In an effort to reduce overprescribing of opioid pain relievers, the Pennsylvania Department of Health joined dozens of health care organizations, medical experts and consumer advocacy groups in signing petitions requesting changes to federal pain management requirements that are believed to foster dangerous prescribing practices.
The petitions were sent earlier this month to the Joint Commission, an agency that accredits health care organizations, and to the Centers for Medicare and Medicaid Services (CMS), according to a press release from the Pennsylvania Department of Health. Co-signers include senior health officials from Vermont, Alaska, and Rhode Island, as well as heads of professional organizations including the American Society of Addiction Medicine.
“As health professionals we have a duty to relieve pain and suffering, but these existing pain management rules are ultimately causing harm to patients and fueling an addiction epidemic,” said Secretary of Health Dr. Karen Murphy. “Prescriptions for opioid painkillers have risen dramatically over the past 20 years, leading to an epidemic of opioid addiction, rising heroin use, and a record high rate of overdose deaths. I am joining my colleagues in signing these petitions in an effort to spur changes that will help combat the public health crisis caused by opioid overdose in Pennsylvania.”
Opioid prescribing has increased in response to a multifaceted campaign that called for pain to be treated as if it was a vital sign, a measure of essential bodily function, which includes temperature, breathing rate, blood pressure and pulse.
In 2001, the Joint Commission introduced pain management standards requiring health care organizations to ask every patient about pain, leading to use of pain patient scales and hospital policies requiring aggressive pain management. In the letter to the Joint Commission, petitioners wrote that mandatory pain assessment in all patients and in all medical settings is “unwarranted and can lead to overtreatment and overuse of opioid analgesics.” A recent study found that physicians prescribed opioids, often in high doses, in more than half of 1.14 million nonsurgical hospital admissions.

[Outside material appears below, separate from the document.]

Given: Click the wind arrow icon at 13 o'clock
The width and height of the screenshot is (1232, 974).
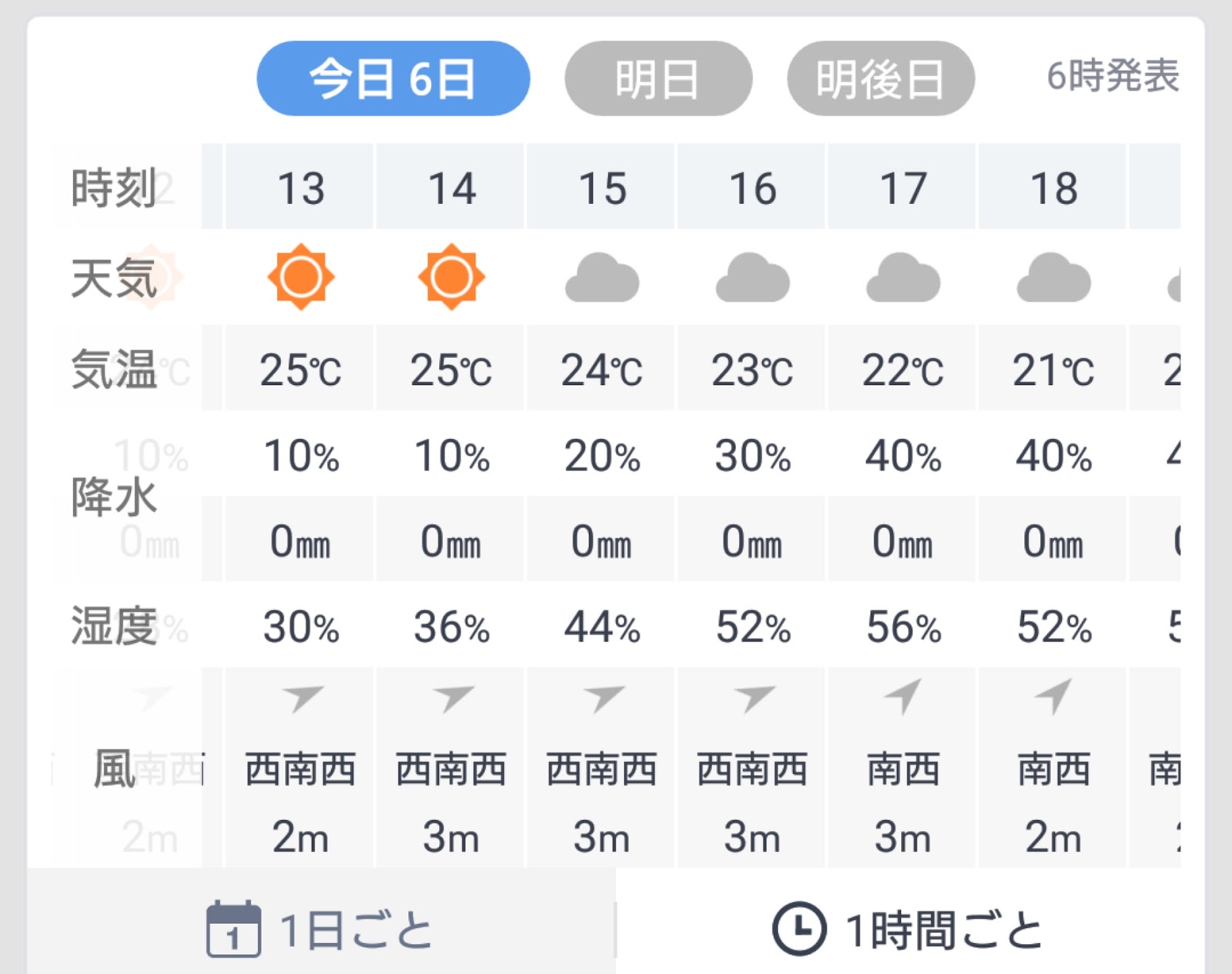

According to the release, the petition sent to CMS calls for removal of the pain questions from the agency’s patient satisfaction survey used for determining hospital reimbursement rates. In their letter to CMS, petitioners wrote “Aggressive management of pain should not be equated with quality health care as it can result in unhelpful and unsafe treatment, the end point of which is often the inappropriate provision of opioids.” The petitioners believe that linking hospital reimbursement to patient satisfaction with pain treatment results in overprescribing of opioids.”
CMS is also under pressure from Congress to de-link hospital reimbursement from patient satisfaction with pain management. A recently introduced bill called the PROP Act would end use of pain management questions from factoring into Medicare reimbursement calculations. The PROP Act is receiving bipartisan support in the House and Senate and has been endorsed by the American Medical Association and other organizations.